Jean Gachot, who acquired Systran and widely developed their machine translation system, passed away on February 17 at the age of 96, missing the company’s 50th anniversary by just one year.
The remarkable history of Systran can be attributed to a large extent to Mr. Gachot, who developed a passion for machine translation in the 80s of the last century. At this time he met Peter Toma, the legendary inventor of one of the first tested and demonstrated commercial MT engines, and, in 1985, struck a deal that would completely transform his life.

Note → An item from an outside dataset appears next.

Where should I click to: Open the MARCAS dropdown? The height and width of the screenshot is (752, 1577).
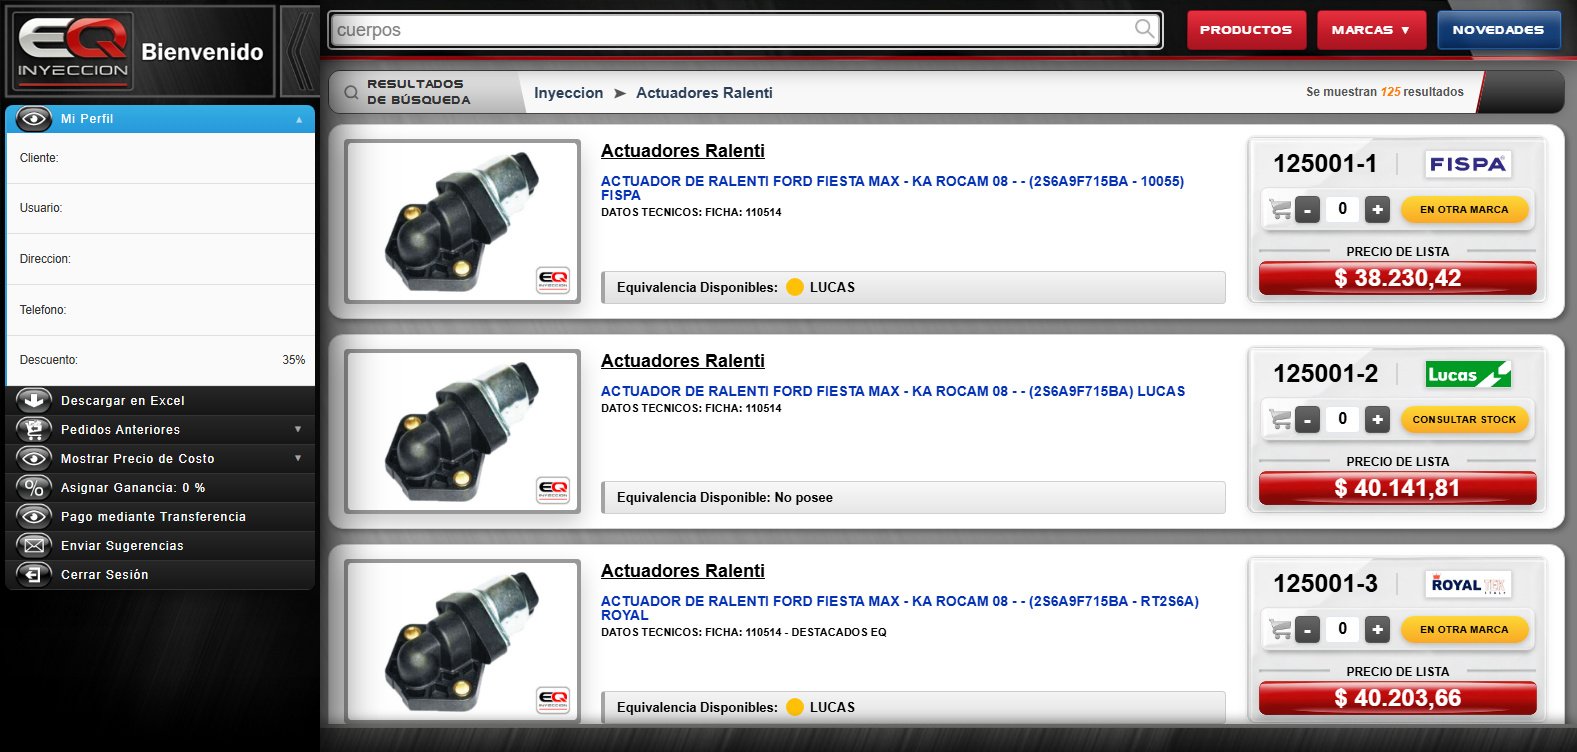coord(1370,30)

Systran, which was also used under a separate agreement by the European Commission by this time for a few language pairs, became a subsidiary of Gachot, a French manufacturer of industrial valves, and received considerable funding to develop more language pairs. Jean Gachot’s visionary aim was to make MT accessible to everyone in the world as a telecommunications dialog tool supported by a satellite network.
Among other firsts in this ambitious program, in 1990, Jean convinced France Telecom to offer Systran MT on the Minitel network in France, a national Internet-type network 'avant la lettre', and an early predecessor of the now-common MT buttons we find everywhere on the Internet these days. In fact for a short period of time anyone in any country could access this service via telecom link from a PC (Minitel acted as a modem), paying $1.20 for a page of translation!
Jean passed his passion for Systran on to his son Denis Gachot in the US office and son-in-law Dimitris Sabatakakis, who managed the company in Europe for several decades, surviving the many technological and financial storms that struck the MT market over the years.
We would like to remember Jean Gachot as one of the founding fathers of commercial machine translation “for the people”, taking the technology out of the lab and trying to respond to the evident need for technology solutions in a multilingual world. This passion for development is still intact at the company (which has since partially been ceded by the Gachot family): Systran in France has just reinvented themselves again with their Pure Neural Machine Translation offering and OpenNMT support site for developers.